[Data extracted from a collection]
....................
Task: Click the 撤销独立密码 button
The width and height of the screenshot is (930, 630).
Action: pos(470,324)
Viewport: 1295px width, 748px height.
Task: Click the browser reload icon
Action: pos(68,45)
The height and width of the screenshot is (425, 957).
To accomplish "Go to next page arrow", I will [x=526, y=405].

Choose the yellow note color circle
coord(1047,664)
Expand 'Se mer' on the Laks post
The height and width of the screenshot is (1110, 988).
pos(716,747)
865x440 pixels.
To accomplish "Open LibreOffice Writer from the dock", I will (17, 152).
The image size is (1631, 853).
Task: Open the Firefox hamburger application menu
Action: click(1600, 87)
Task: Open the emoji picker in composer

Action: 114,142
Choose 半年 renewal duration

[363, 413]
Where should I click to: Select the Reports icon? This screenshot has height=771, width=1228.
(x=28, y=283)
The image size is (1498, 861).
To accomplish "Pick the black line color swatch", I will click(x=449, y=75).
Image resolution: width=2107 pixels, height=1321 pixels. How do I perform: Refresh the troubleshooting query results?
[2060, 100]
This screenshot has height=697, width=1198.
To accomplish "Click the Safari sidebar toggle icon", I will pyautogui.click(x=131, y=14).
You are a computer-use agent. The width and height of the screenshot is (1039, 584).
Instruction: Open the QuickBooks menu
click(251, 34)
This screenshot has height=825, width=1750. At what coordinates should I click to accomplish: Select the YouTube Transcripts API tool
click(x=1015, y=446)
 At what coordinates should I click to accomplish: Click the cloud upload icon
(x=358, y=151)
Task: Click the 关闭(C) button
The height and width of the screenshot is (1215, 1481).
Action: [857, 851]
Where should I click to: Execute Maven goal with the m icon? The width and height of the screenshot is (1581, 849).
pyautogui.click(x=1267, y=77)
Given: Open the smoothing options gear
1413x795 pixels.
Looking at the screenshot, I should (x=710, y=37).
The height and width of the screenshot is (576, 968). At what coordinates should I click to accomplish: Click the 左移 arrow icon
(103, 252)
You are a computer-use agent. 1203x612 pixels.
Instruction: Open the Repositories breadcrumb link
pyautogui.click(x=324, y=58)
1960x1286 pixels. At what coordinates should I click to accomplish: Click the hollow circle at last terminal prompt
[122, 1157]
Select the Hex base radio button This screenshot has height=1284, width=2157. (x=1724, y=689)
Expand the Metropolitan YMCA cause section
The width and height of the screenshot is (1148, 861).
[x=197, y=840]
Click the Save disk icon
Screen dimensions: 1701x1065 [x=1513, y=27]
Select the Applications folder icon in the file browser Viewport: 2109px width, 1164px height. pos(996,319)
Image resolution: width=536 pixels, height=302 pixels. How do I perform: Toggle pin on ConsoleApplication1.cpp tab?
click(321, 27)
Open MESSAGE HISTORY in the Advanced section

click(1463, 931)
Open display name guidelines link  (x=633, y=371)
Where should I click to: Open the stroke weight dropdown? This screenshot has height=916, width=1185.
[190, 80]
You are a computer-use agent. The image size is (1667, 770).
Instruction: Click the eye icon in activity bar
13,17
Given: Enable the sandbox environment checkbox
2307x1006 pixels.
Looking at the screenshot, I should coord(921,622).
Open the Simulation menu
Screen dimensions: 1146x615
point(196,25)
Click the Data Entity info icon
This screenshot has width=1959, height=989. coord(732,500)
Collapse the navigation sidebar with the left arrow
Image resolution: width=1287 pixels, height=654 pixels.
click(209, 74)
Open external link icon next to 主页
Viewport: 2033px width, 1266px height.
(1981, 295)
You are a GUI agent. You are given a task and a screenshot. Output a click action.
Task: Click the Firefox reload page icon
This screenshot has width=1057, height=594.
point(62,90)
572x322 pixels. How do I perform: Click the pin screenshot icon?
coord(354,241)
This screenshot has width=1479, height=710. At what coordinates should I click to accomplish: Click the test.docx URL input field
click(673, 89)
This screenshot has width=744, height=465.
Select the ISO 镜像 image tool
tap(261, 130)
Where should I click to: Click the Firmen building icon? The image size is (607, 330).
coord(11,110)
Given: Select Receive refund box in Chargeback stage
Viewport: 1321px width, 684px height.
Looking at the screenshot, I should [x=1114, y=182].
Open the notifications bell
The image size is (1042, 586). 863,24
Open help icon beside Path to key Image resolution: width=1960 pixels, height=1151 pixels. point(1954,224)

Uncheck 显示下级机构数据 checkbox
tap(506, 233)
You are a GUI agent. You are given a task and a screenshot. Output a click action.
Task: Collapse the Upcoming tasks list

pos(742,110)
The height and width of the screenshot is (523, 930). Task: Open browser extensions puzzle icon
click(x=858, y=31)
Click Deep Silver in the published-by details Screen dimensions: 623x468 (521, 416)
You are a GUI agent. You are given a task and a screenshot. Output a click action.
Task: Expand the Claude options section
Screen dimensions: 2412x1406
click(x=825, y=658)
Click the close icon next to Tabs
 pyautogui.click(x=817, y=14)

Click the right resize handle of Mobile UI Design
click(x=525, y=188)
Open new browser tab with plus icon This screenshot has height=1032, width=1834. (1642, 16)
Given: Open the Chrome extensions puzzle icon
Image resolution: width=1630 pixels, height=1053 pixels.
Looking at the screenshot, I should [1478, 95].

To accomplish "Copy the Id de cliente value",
....................
- YOUR GOAL -
The answer must consist solely of the lines from the first line of the data to the line holding "865x440 pixels.", each given again exactly.

- ANSWER TO THIS TASK -
Task: Click the 撤销独立密码 button
The width and height of the screenshot is (930, 630).
Action: pos(470,324)
Viewport: 1295px width, 748px height.
Task: Click the browser reload icon
Action: pos(68,45)
The height and width of the screenshot is (425, 957).
To accomplish "Go to next page arrow", I will [x=526, y=405].

Choose the yellow note color circle
coord(1047,664)
Expand 'Se mer' on the Laks post
The height and width of the screenshot is (1110, 988).
pos(716,747)
865x440 pixels.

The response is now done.